De janvier à mars, tous les week-ends, qu’il pleuve ou qu’il vente, des personnages masqués, les “Fecos” et “Goudils”, dansent sous les arcades de la place principale et défilent d’un café à l’autre, qui sont fort heureusement nombreux et proches l’un de l’autre, car, c’est bien connu, défiler donne soif. Et, bien sûr, un carnaval sans musique ne serait pas un carnaval, et pour accompagner “Fecos” et “Goudils” dans leur pérégrination bachique, il faut des “bandes” de cuivres et percussions entraînées, motivées et résistantes aux rigueurs du climat et aux douceurs pétillantes de la blanquette, l’autre spécialité de la ville.
Un festival ouvert à tous les styles
L’apprentissage commence jeune, et quasiment tous les habitants pratiquent un instrument. C’est ainsi qu’a germé l’idée d’un festival dédié à l’instrument roi de la ville et qu’est né le Limoux Brass festival qui vient de conclure en beauté sa 9e édition.
L’originalité de ce festival est donc de se consacrer non pas à un genre musical en particulier mais de rendre hommage aux cuivres sans exclusive, de la musique la plus ancienne aux plus actuelles. Un public attentif et éclectique écoutera religieusement un concerto pour trompette joué par un virtuose de la scène internationale, comme l’Italien Marco Pierobon, avant de groover grave au son d’un big band détonant et détonnant comme Initiative H ou le Swing Bones et son quatuor de trombones.
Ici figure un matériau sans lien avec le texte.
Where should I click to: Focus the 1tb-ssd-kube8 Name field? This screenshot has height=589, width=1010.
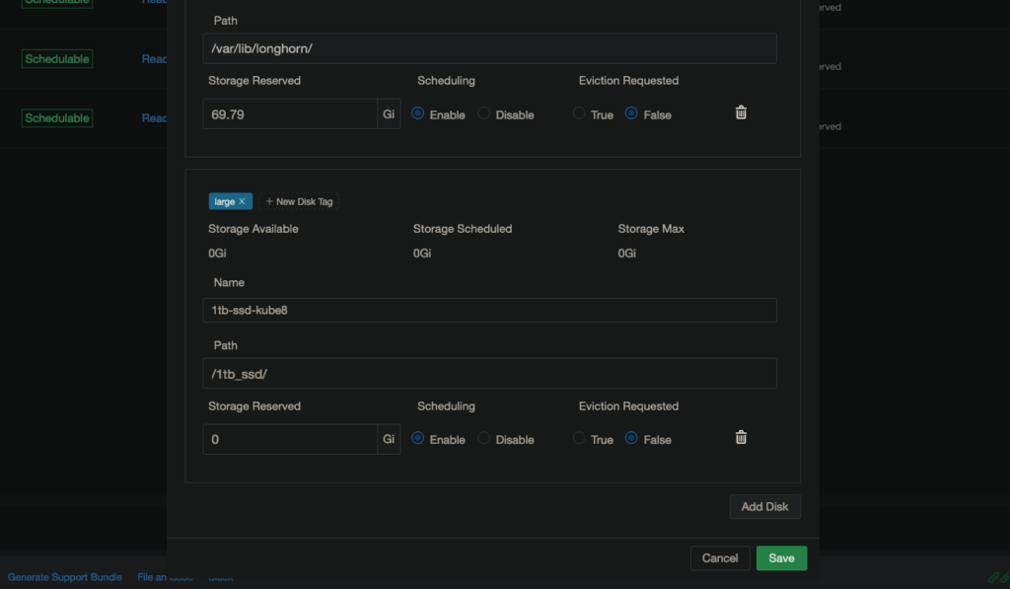[x=489, y=310]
“The world’s funkiest trombone player”
Emblématique de cette ouverture d’esprit, le succès rencontré par le superbe concert de Fred Wesley & the News JB’s Horns. Pour ceux qui l’auraient oublié, les JB’s Horns originels (pour James Brown) composaient la célèbre section de cuivres du Godfather of Soul à l’époque de ses triomphes. Fred Wesley était “the world’s funkiest trombone player” de ce combo de légende avec le sax alto Maceo Parker et le sax ténor Pee Wee Ellis.
Quelques années plus tard, le trio participera à l’aventure délirante du Parliament-Funkadelic de George Clinton. Je vous parle d’un temps que les jeunes de moins de 20 ans ne peuvent pas connaître, mais ceux-ci devraient être bien conscients que c’est sous les doigts de ces vétérans que se sont inventés les sons et les phrasés qui alimentent aujourd’hui sous un forme génétiquement modifiée – des bits au lieu des beats – les instrus des rappeurs et du hip-hop.
Une démonstration de funk
On a donc eu droit ce soir-là à une implacable démonstration de soul et de funk par ces JB’s Horns nouvelle version. Un rythmique souple et puissante, piano, basse, guitare pour accompagner le leader et les excellents Gary Winters à la trompette et Ernie Fields Jr. au sax ténor. Wesley lui-même est un monsieur d’un âge certain, qui a beaucoup vécu, beaucoup tourné, beaucoup joué et qui n’a plus grand-chose à prouver. Installé sur un tabouret de bar, il laisse souvent la part belle à ses partenaires qui se lancent dans d’impressionnants chorus, mais ses propres interventions vocales ou instrumentales, si elles sont plus concises, sont toujours parfaites de précision et d’inspiration.
Et c’est toujours lui qui “leade” avec précision, d’un geste ou d’une relance et on sent bien que c’est lui le boss, lui qui respire par tous les pores de la peau la chaleur du blues, l’élégance du jazz, l’énergie du rythm’n blues. Les musiciens se répondent du tac au tac, se congratulent discrètement après un beau solo. On sent entre eux un profonde complicité qui rejaillit dans le groove impeccable du concert, et à mesure que la chaleur et les tempi augmentent, c’est toute l’histoire de la great black music qui s’incarne sous les yeux du public ravi qui termine le concert en dansant devant la scène. Longue vie à Fred Wesley, au funk et aux cuivres.